AIM OF THE EXERCISE: Please repeat, exactly as written, every line from the one containing "Task: Open the File menu" through the last line of the records, both included, and leave out any pictures.

____________

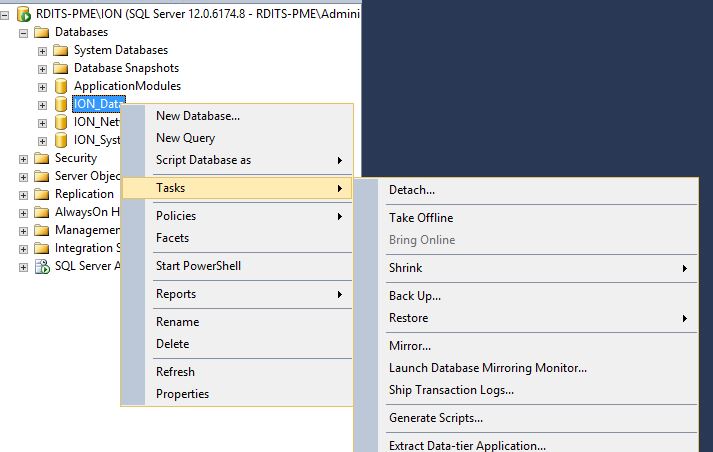This screenshot has height=452, width=713.
Task: Expand the Security tree node
Action: [x=23, y=158]
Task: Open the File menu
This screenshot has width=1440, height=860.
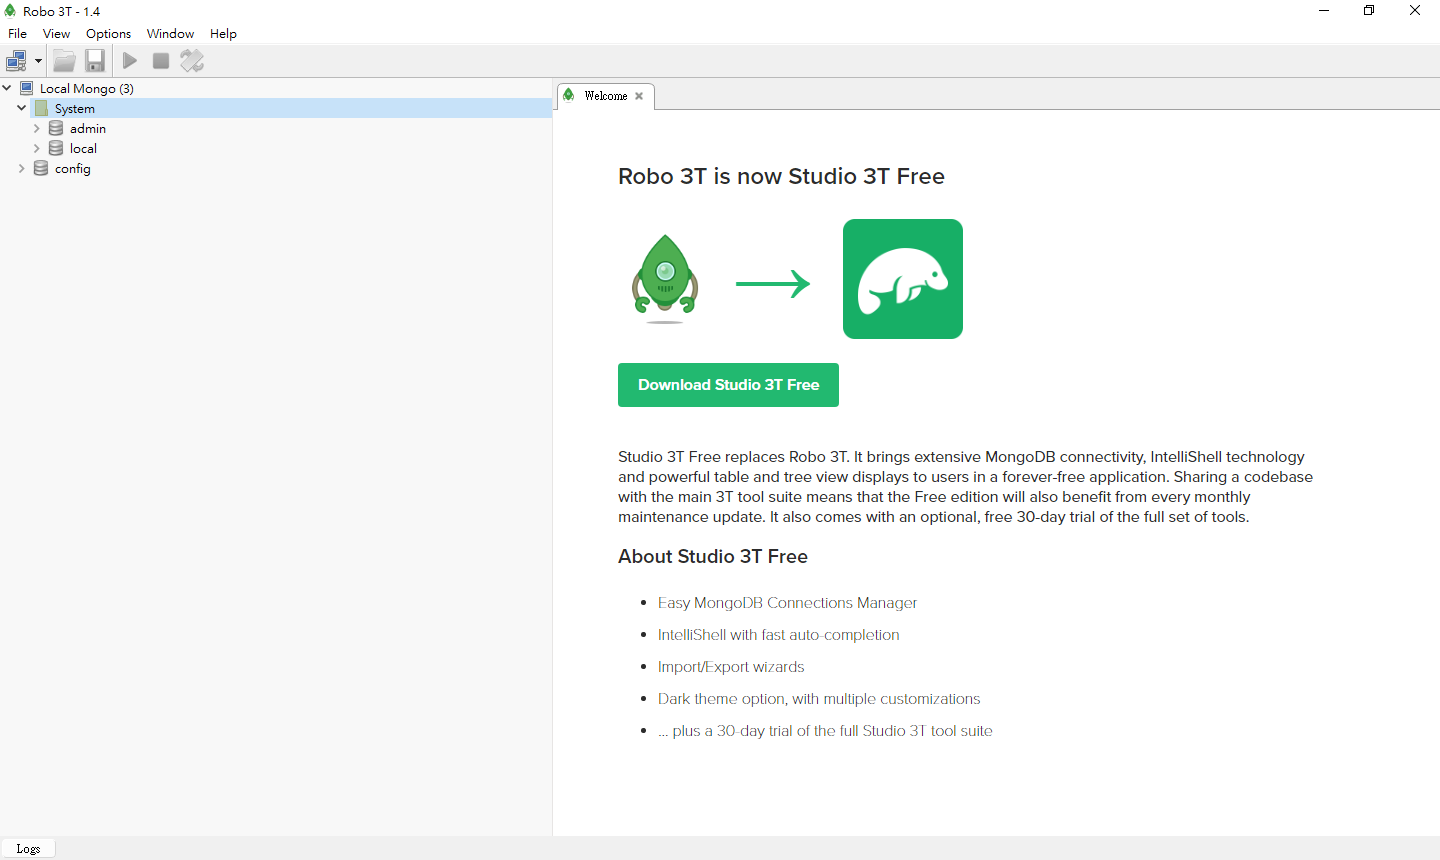Action: click(x=17, y=33)
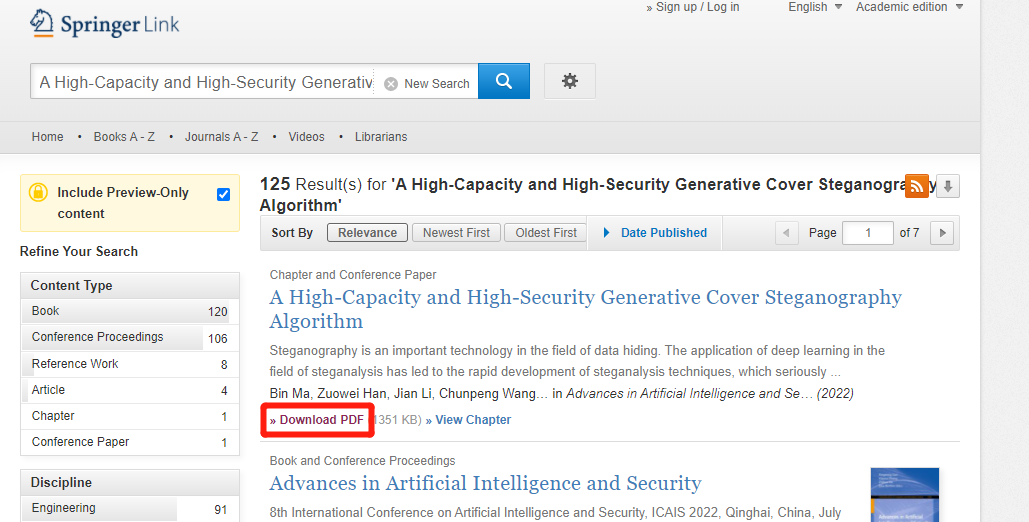Sort results by Newest First
This screenshot has height=522, width=1029.
click(456, 233)
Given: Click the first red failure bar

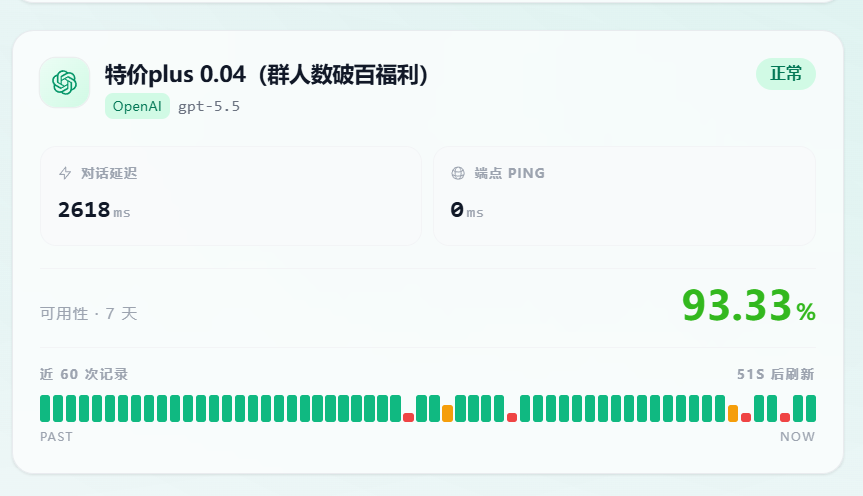Looking at the screenshot, I should [408, 417].
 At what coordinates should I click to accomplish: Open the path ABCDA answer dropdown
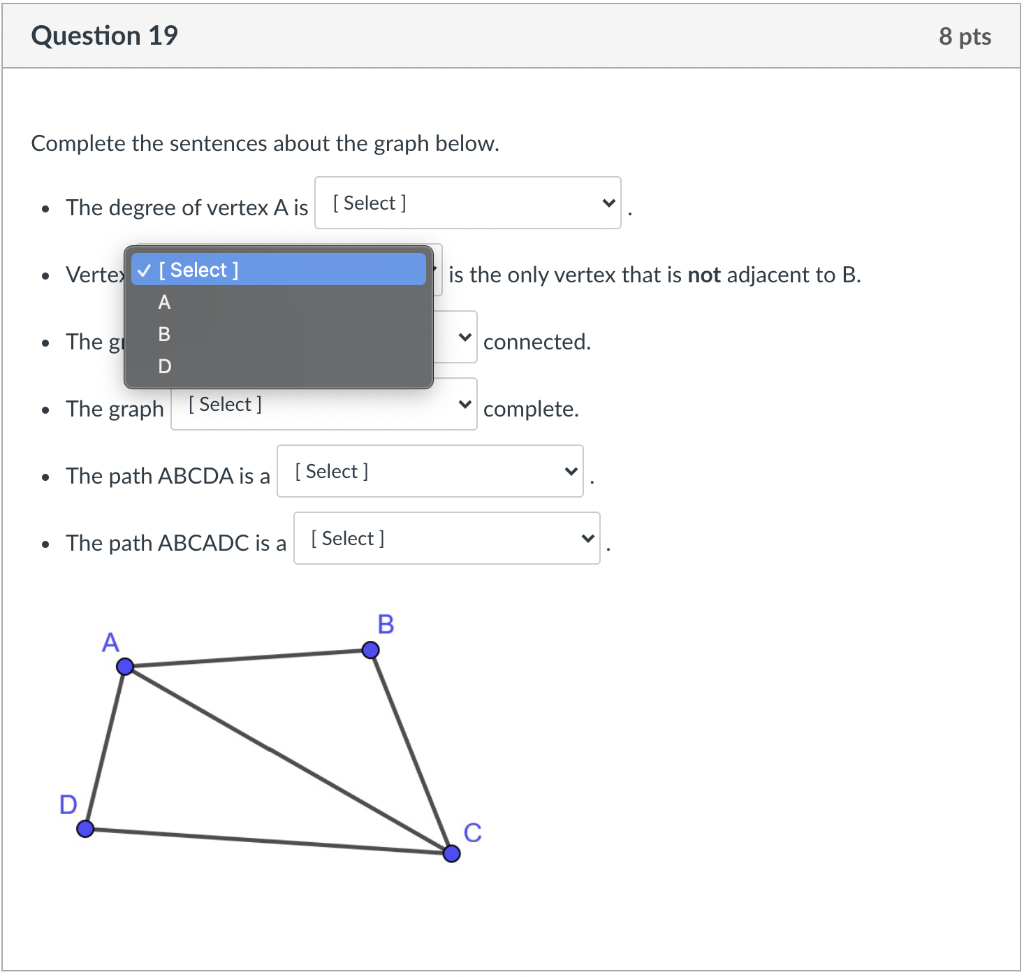tap(430, 472)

____________

RESPONSE TO THE EXERCISE:
Task: Open the File menu
This screenshot has width=1440, height=860.
Action: click(x=17, y=33)
Sort results by Newest First
This screenshot has height=522, width=1029.
click(456, 233)
Given: Click the first red failure bar

Looking at the screenshot, I should [408, 417].
 At what coordinates should I click to accomplish: Open the path ABCDA answer dropdown
tap(430, 472)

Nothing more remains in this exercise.